Tempeh is a fermented soy bean cake from Indonesia. Tempeh has a nutty flavor, firm texture, and is very high in protein, making it a great meat substitute in vegetarian and vegan recipes. In this tempeh stir fry recipe, I use some fresh asparagus.
I like Light life tempehs, they have great texture and taste. For this stir fry recipe, I used Light life wild rice tempeh.
I like to serve the stir fry with a quick and simple ginger pearl couscous (also called Israeli couscous or mograbiah). Regular couscous, quinoa, orzo or brown rice with ginger will also be great.
More tempeh stir fry recipes on the web..
Broccoli tempeh stir fry recipe on Iron Stef
Another broccoli and tempeh stir fry recipe on Cate’s world kitchen
Stir fried summer vegetables and tempeh in coconut curry sauce recipe on savvy vegetarian
Asparagus and Tempeh Stir Fry Recipe
1 bunch asparagus (about 35 asparagus spears)
8 oz tempeh
1 tablespoon vegetable or canola oil
For the sauce
1 teaspoon corn starch
1/2 cup cold water
1 teaspoon fermented black beans, mashed with a fork
2 cloves garlic, chopped, optional
2 tablespoon soy sauce
Trim away the thick bottom ends of the asparagus. Then cut the asparagus spears in half. Cut the tempeh into 1 inch cubes.

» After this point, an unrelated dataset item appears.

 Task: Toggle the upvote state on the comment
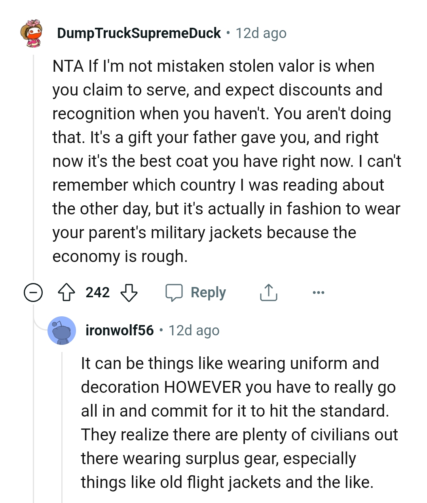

In a medium bowl, whisk together the corn starch and water until there are no lump. Then add all other sauce ingredients.
Add the cubed tempeh to the bowl with the sauce. Toss well. Let it marinate for about half an hour. If you are in a hurry, you can skip the marinating.
Heat a large wok with the oil. Pull out the tempeh from the marinating liquid, and save the liquid. Add the tempeh to the wok, and sauté for 3 minutes or until the tempeh is lightly browned.
Add the asparagus spears, and stir 1 minute. Pour the reserved marinating liquid into the work, and let it boil for about a minute or till the asparagus is tender, but still a little crisp.
Serve with ginger pearl couscous.
Ginger Pearl Couscous or Israeli Couscous or Mograbiah recipe
1 teaspoon sesame oil
1 teaspoon finely minced fresh ginger
½ cup pearl couscous, also called Israeli couscous or mograbia
Heat sesame oil in a medium skillet. Add the ginger and let it sizzle for 30 seconds on medium heat. Add the pearl couscous and stir for 3 minutes or until it is lightly brown. Add 1 ¼ cup water. Bring to a boil. Reduce heat to low. Cover the pan and cook for about 10 minutes or till the couscous is done. Sprinkle with salt.
You can substitute the Israeli couscous with regular couscous, quinoa, orzo or brown rice. Just sauté the ginger and then follow the package directions on the couscous, quinoa, orzo or brown rice.